Chef's Recipes

Rosemary grissini

Australian Gourmet Traveller recipe for rosemary grissini by Brigitte Hafner from Gertrude Street Enoteca.

By Brigitte Hafner
  • Serves 8
  • 20 mins preparation
  • 20 mins cooking plus standing, proving
Rosemary grissini
Rosemary grissini

Makes about 40


  • 10 gm (1½ tbsp) dried yeast
  • 250 gm plain flour
  • 50 ml extra-virgin olive oil, plus extra for greasing and brushing
  • 1 tbsp finely chopped rosemary


  • 1
    Combine yeast, sugar and 150ml lukewarm water in a large bowl. Cover with plastic wrap and stand in a warm place until foamy (15 minutes). Add flour, olive oil, rosemary and ½ tsp sea salt.
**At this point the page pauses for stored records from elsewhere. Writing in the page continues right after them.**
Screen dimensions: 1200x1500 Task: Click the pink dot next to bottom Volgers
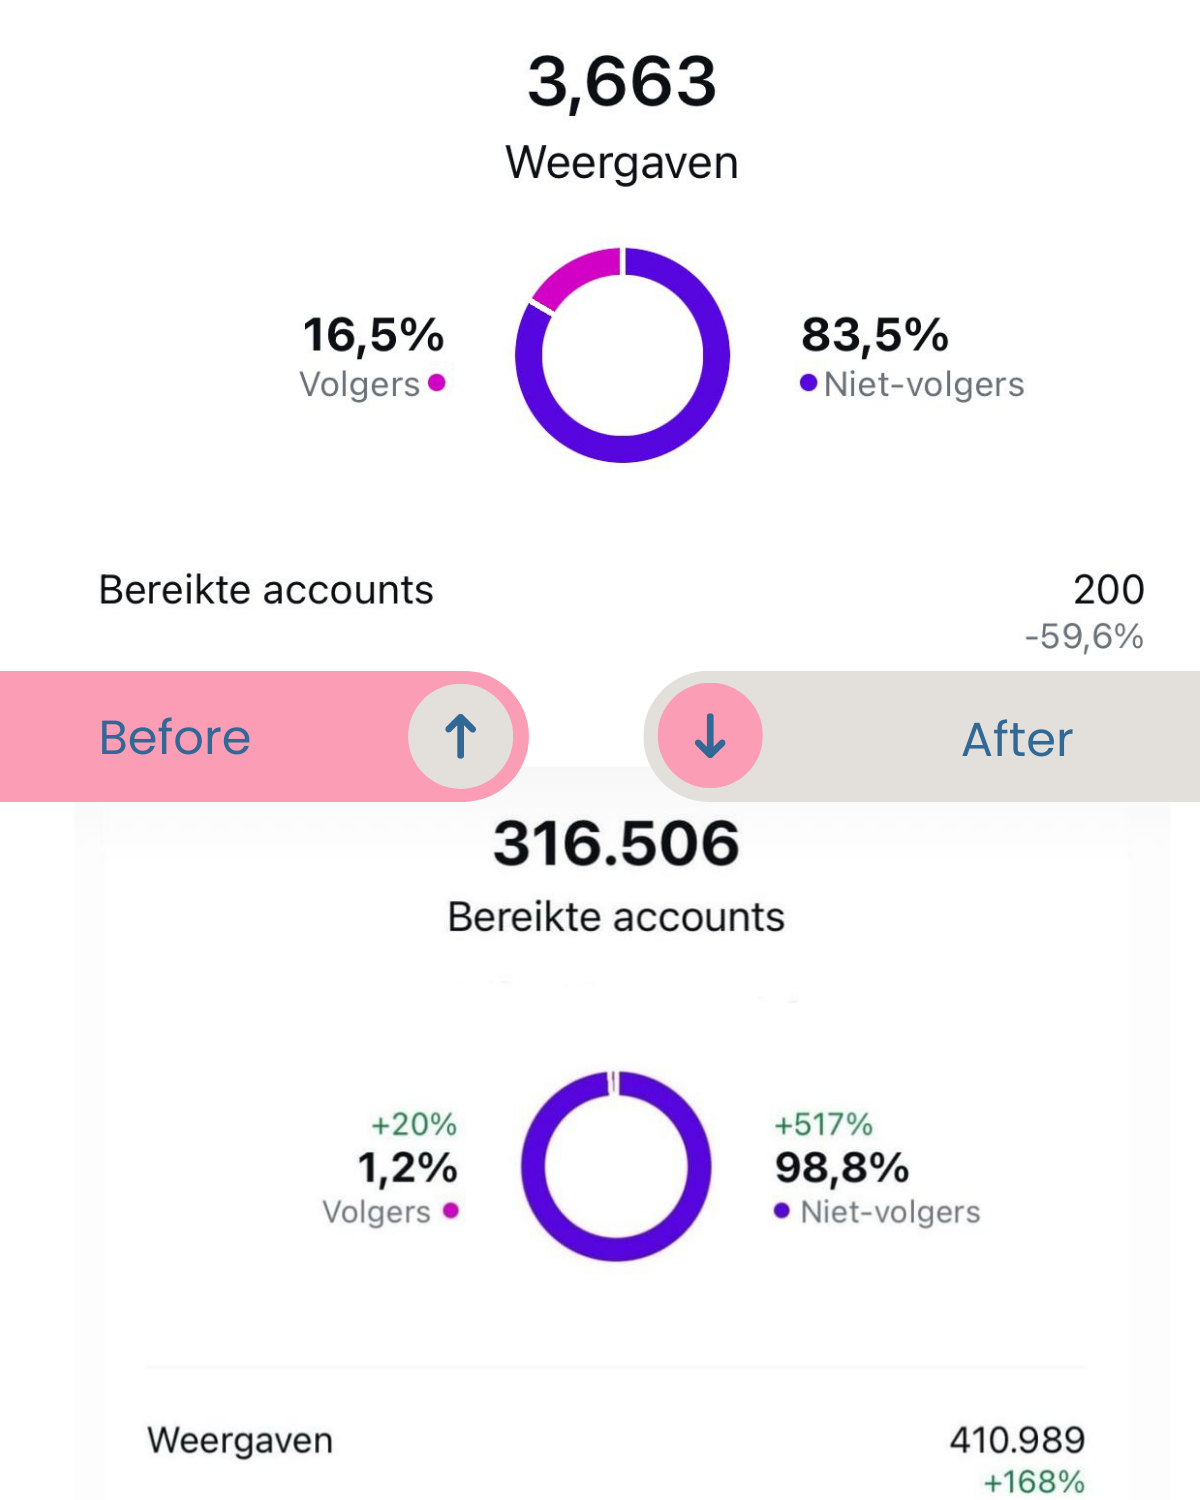point(451,1210)

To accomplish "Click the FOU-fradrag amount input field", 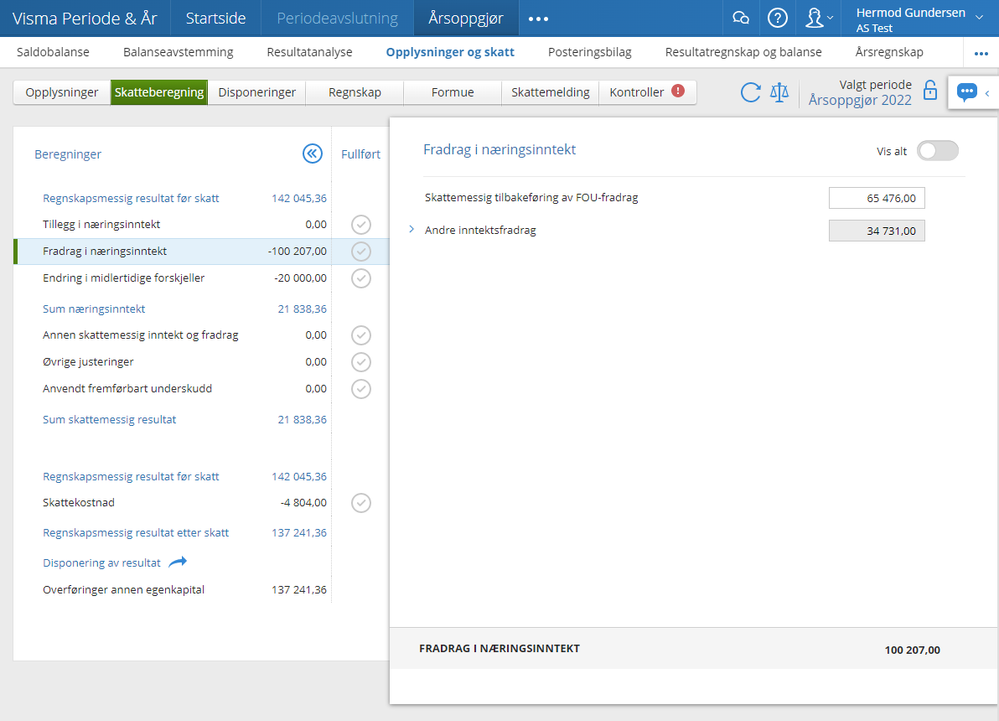I will pos(876,198).
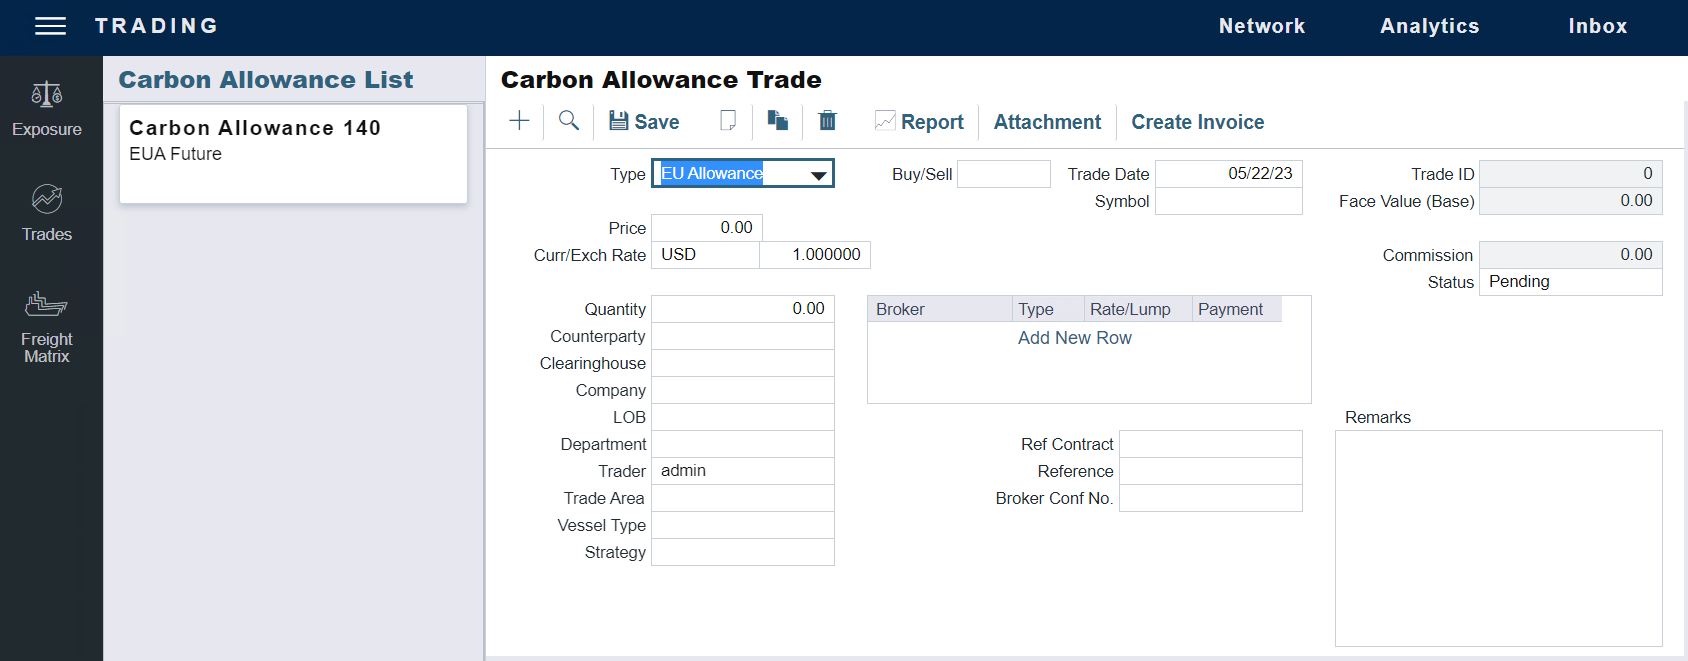Image resolution: width=1688 pixels, height=661 pixels.
Task: Open the Curr/Exch Rate USD currency field
Action: [705, 255]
Mix to combine, turn onto a work bench and knead until smooth (3-5 minutes). Roll dough to 1½cm-thick, place on a greased tray, brush with extra olive oil, cover with plastic wrap and stand in a warm place until double in size (1-1½ hours).
  • 2
    Preheat oven to 180C. Cut dough into 5cm x 1cm strips. Using your hands and working with one at a time, roll strips to 5mm thick and place on a greased oven tray, leaving 1cm space between each. Once tray is filled, brush liberally with olive oil and bake until golden (8-10 minutes). Meanwhile, roll remaining, then repeat. Serve with prosciutto.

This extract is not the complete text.